He stared at Guillermo, his eyebrows lowering. He could only imagine what he would have felt, if John could understand English and spoke to him the way Nandor spoke to Guillermo. He didn’t understand why he’d put up with it, why he’d like him after everything he’d said, when he cared so much that being told he didn’t care brought him to tears. After  _ ten years  _ of this treatment.

Nandor hadn’t noticed he was soaked, hadn’t noticed that his hair was sopping wet and dripping cold water down his back, he couldn’t have noticed it even if he was paying attention. He stepped closer to Guillermo when the lightning finally struck. It was a bright white bolt down the street, but it lit his face. Nandor saw the bags under his eyes, the exhaustion colouring his face, yet his eyes glimmered as he looked over his master. He frowned slightly, though he could feel Guillermo’s heart racing as he saw Nandor realise it himself.

“You’re not joking, Guillermo?” He knew it was true, but he needed to hear it from him. He didn’t want any ambiguity, he wanted to know it was undoubtedly a fact.

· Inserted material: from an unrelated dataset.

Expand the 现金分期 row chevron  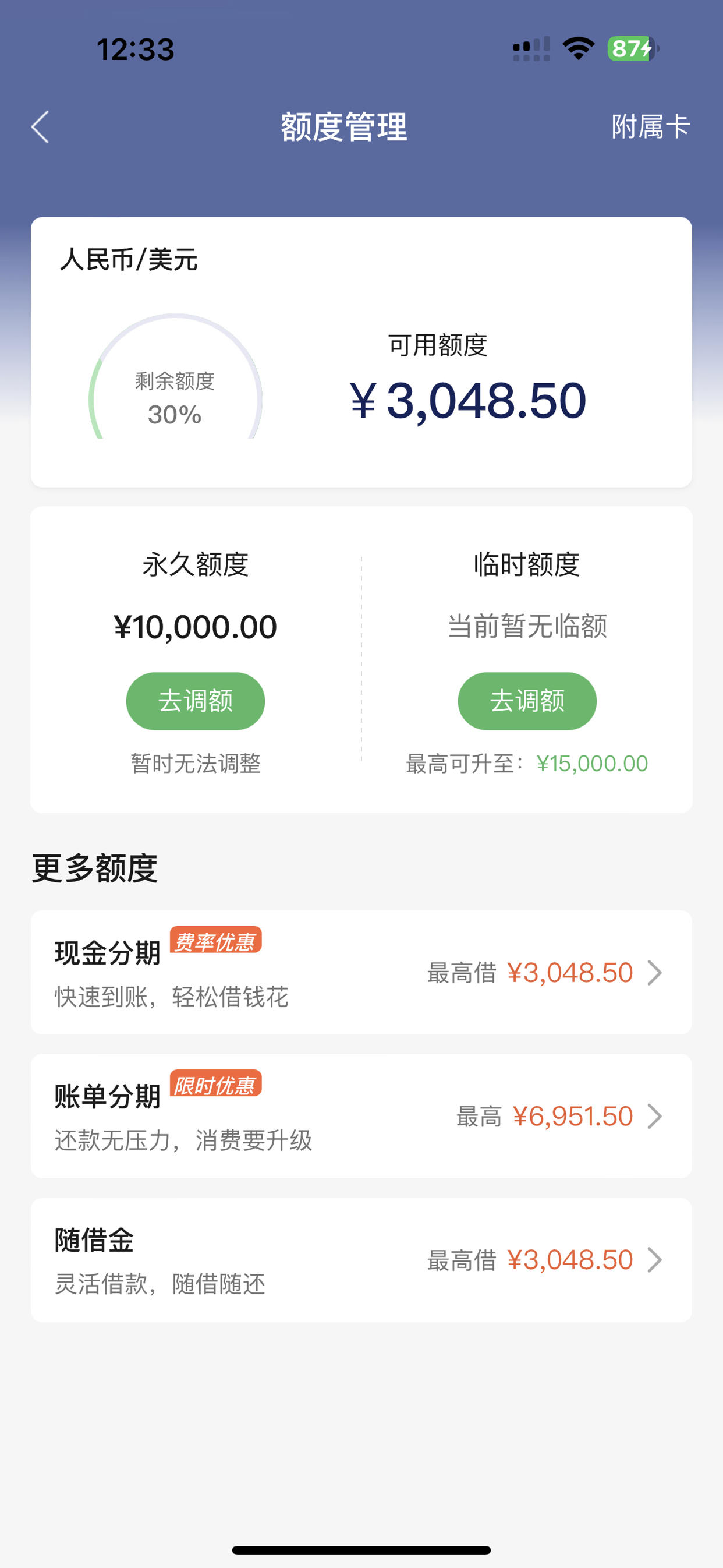(x=655, y=973)
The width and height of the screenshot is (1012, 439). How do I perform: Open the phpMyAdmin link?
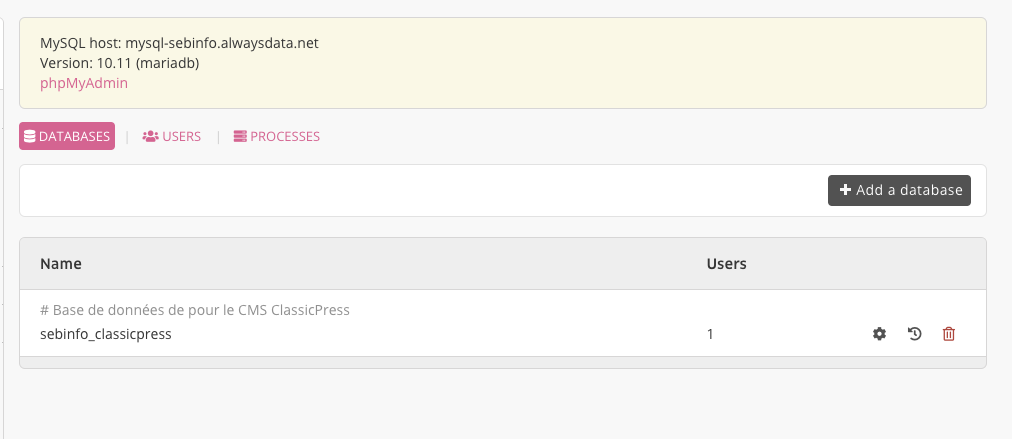pyautogui.click(x=84, y=83)
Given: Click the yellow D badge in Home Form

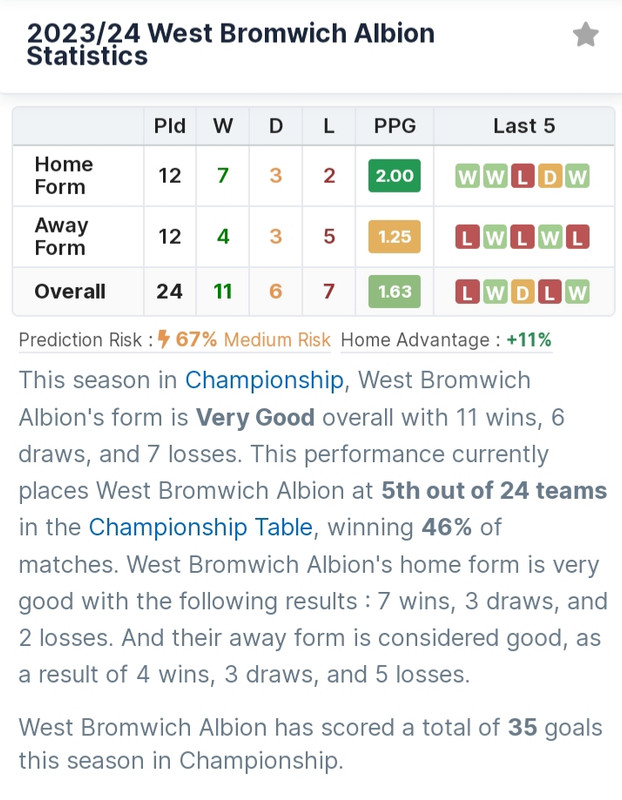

“No. I may not always like being your familiar, but you’re my friend. I wouldn’t save you from the…I wouldn’t do what I do if I didn’t like you.” He said, smiling slightly.

Nandor reached his hand out, and took Guillermo’s. It was clammy in his, yet still significantly warmer than his own hands. He held it softly, he didn’t press or grasp it, and Guillermo didn’t know how to respond to the gesture. For a moment, it looked like he was standing up on the tips of his toes, yet he sank down when that raised Nandor’s eyebrow.

He brushed his thumb across Guillermo’s knuckles, the skin still warm against his. Guillermo’s heart didn’t slow. 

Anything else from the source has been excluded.